◆ Task directions
Your answer should be the lines from the start of the records through the line with "This screenshot has height=504, width=1204.", copied word for word.

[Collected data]
***

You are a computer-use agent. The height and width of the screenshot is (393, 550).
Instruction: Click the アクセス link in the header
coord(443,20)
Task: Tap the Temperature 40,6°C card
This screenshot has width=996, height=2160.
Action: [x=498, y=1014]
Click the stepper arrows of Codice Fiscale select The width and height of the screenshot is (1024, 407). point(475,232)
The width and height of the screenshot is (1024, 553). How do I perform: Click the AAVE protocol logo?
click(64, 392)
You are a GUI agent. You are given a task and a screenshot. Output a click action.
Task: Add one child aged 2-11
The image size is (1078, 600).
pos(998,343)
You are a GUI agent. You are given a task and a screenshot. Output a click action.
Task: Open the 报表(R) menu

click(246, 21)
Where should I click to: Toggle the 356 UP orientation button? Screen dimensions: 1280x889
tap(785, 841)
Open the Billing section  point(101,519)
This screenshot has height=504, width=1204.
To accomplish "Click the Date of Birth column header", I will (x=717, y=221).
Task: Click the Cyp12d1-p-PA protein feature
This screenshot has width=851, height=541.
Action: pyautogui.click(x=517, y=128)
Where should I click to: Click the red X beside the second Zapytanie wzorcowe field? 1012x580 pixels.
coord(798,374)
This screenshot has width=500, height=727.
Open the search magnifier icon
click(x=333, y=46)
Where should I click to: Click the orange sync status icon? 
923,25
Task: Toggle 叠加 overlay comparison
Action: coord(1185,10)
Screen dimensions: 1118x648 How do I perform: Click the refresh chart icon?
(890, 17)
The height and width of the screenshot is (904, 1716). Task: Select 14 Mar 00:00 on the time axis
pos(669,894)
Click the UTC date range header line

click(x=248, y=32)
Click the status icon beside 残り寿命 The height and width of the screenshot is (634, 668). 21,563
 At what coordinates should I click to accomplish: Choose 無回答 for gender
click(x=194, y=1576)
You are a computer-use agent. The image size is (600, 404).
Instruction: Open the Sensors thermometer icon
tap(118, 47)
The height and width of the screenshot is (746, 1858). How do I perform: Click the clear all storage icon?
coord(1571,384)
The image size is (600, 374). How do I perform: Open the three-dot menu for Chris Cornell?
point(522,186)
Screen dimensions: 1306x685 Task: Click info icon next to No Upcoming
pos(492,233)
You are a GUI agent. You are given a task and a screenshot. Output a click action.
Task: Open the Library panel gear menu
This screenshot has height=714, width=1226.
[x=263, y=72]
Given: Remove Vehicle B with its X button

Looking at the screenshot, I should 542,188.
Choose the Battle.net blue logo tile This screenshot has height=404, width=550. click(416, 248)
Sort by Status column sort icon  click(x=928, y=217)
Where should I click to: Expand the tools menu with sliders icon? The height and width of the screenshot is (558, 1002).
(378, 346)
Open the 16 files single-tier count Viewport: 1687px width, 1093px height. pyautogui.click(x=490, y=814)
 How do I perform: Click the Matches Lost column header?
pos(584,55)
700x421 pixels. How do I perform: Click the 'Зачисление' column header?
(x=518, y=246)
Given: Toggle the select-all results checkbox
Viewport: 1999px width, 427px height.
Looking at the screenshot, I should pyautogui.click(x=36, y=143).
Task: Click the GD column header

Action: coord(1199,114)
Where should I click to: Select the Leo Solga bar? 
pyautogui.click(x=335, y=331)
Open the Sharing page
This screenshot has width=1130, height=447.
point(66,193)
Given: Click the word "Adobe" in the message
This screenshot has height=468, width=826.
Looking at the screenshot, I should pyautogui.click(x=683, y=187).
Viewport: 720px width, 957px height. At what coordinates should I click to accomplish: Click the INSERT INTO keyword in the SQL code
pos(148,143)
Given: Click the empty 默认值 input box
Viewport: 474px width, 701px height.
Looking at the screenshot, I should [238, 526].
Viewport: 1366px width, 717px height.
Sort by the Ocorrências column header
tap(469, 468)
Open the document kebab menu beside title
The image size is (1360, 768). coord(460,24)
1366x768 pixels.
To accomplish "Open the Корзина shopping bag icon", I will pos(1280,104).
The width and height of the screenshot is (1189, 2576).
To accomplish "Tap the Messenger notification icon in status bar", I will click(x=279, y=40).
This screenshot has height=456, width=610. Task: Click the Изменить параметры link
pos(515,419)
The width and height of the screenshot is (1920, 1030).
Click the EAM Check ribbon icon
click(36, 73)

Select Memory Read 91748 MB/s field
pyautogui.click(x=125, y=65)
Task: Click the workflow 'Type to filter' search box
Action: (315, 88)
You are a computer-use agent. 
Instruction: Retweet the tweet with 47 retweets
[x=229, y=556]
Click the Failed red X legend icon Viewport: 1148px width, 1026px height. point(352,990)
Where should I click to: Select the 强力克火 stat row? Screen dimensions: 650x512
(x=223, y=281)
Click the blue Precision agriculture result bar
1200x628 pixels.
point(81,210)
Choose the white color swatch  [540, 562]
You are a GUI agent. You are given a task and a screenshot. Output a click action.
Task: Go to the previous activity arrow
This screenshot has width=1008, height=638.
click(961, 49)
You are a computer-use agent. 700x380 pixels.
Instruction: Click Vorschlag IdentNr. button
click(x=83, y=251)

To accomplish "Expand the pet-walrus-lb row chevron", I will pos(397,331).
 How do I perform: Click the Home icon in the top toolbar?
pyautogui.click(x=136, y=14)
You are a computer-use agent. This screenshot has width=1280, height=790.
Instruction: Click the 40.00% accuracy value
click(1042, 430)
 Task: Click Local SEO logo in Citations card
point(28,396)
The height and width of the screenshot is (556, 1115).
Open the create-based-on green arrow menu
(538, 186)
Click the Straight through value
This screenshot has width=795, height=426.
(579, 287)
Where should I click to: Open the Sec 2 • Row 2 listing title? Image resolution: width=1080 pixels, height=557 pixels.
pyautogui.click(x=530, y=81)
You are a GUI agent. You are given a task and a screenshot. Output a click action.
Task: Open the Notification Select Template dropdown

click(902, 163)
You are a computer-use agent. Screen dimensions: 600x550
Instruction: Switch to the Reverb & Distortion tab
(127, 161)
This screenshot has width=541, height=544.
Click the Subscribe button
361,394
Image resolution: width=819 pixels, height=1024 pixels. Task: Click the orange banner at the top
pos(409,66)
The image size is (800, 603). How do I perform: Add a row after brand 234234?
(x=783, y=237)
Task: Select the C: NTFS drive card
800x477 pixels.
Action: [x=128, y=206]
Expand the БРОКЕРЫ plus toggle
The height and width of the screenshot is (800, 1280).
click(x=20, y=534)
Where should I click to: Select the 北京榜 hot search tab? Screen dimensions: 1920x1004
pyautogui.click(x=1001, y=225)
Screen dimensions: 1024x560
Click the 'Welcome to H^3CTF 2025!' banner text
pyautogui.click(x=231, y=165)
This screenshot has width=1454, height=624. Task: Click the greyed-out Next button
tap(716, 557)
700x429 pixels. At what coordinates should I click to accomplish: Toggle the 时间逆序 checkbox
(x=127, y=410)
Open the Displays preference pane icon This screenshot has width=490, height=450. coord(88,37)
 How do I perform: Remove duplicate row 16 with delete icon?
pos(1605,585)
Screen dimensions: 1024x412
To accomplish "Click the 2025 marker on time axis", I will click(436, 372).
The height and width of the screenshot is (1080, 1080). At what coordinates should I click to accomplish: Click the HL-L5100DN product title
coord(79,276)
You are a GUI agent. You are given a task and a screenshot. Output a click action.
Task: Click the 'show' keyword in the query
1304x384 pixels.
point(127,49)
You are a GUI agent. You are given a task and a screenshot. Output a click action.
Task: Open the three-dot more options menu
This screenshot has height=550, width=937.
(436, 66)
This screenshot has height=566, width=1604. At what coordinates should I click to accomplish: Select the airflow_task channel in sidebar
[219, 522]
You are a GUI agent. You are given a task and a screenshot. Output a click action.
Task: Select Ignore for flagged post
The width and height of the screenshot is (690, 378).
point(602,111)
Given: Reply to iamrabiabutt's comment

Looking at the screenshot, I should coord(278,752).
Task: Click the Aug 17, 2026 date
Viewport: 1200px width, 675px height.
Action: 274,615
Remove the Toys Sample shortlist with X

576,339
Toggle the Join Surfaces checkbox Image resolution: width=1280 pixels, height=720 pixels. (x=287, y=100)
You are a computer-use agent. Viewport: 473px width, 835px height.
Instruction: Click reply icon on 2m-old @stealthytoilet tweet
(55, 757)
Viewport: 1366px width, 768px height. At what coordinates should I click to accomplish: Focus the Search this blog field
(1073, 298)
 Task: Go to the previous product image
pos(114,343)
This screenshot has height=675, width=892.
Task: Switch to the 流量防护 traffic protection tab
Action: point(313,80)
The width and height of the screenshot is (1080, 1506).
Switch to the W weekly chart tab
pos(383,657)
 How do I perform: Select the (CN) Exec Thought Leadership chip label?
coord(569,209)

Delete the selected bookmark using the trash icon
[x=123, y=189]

***

◆ Response area
You are a computer-use agent. The height and width of the screenshot is (393, 550).
Instruction: Click the アクセス link in the header
coord(443,20)
Task: Tap the Temperature 40,6°C card
This screenshot has width=996, height=2160.
Action: [x=498, y=1014]
Click the stepper arrows of Codice Fiscale select The width and height of the screenshot is (1024, 407). point(475,232)
The width and height of the screenshot is (1024, 553). How do I perform: Click the AAVE protocol logo?
click(64, 392)
You are a GUI agent. You are given a task and a screenshot. Output a click action.
Task: Add one child aged 2-11
The image size is (1078, 600).
pos(998,343)
You are a GUI agent. You are given a task and a screenshot. Output a click action.
Task: Open the 报表(R) menu

click(246, 21)
Where should I click to: Toggle the 356 UP orientation button? Screen dimensions: 1280x889
tap(785, 841)
Open the Billing section  point(101,519)
This screenshot has height=504, width=1204.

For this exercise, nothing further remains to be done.